Les prisonniers étaient emmenés ici en camion pendant la nuit pour ne pas éveiller les soupçons du voisinage. Ils étaient donc exécutés à l’aide des outils que les tortionnaires avaient sous la main : enclume, pioche, bâton, marteau,… car l’usage d’armes à feu avait été interdit.
Il y a également un arbre rempli actuellement de bracelets qui servait à l’exécution des bébés et des enfants en bas âges. Les khmers rouges les prennaient par les pieds et fracassaient leur crâne sur le tronc avant de les jeter dans la fosse à côté. Comme le disait Pol Pot, mieux faut un innocent tué plutôt qu’un traître en liberté… Quelle tristesse, quelle barbarie.
Et pourtant, malgré toutes les horreurs commises, les responsables n’ont quasiment pas été inquiété. Pol pot à paisiblement fini ses jours et s’est éteint à plus de 70 ans. Quand à Dutch, son procès à seulement été ouvert en 2008. Converti au catholicisme celui-ci a imploré le pardon pour tous ces crimes. Il n’a pas accepté sa condamnation à 30 ans de prison (vraiment cinglé jusqu’au bout ce type !) Et à fait appel pour finalement obtenir la prison à perpétuité . Justice tardive mais justice quand même!

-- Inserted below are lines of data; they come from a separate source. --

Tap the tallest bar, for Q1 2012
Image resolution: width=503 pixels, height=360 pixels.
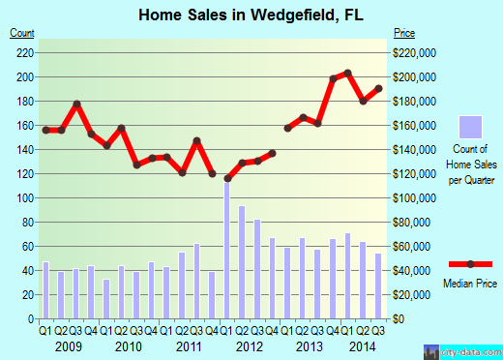click(x=227, y=250)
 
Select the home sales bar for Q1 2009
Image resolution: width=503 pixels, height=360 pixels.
click(x=45, y=290)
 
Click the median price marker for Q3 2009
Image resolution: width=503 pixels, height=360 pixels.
click(x=76, y=105)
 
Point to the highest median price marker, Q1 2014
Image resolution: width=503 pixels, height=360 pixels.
click(x=347, y=74)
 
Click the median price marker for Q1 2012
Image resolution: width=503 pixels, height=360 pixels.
click(x=227, y=178)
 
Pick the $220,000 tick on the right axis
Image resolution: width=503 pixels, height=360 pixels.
click(x=414, y=52)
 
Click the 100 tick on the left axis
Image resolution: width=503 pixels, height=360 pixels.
click(x=27, y=197)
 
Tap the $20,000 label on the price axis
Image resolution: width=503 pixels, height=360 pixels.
click(x=412, y=294)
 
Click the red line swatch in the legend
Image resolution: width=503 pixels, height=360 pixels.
click(x=470, y=264)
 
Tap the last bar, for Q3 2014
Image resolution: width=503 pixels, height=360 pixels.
click(x=378, y=285)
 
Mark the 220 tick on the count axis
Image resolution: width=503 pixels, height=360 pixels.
click(x=27, y=52)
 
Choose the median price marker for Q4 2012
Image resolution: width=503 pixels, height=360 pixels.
click(x=273, y=153)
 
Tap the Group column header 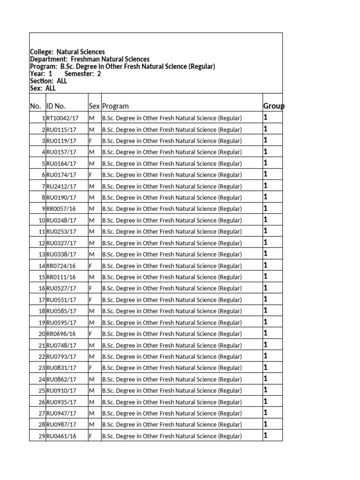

C’est sur ce passé noir que s’achève la découverte de ce formidable pays qui est le Cambodge.
Quand l’Histoire nous prend à la gorge… et à quel point la parole des tribuns est dangereuse… Je pense à maître Vergès, monsieur « Il n’y a pas eu de génocide au Cambodge » pourtant constamment invité par des médias trop enclins à relayer la fascination malsaine, morbide, de tout-un-chacun…
Ah ben on en apprend tous les jours. Un sacré fou ce monsieur pour nier à tel point une évidence !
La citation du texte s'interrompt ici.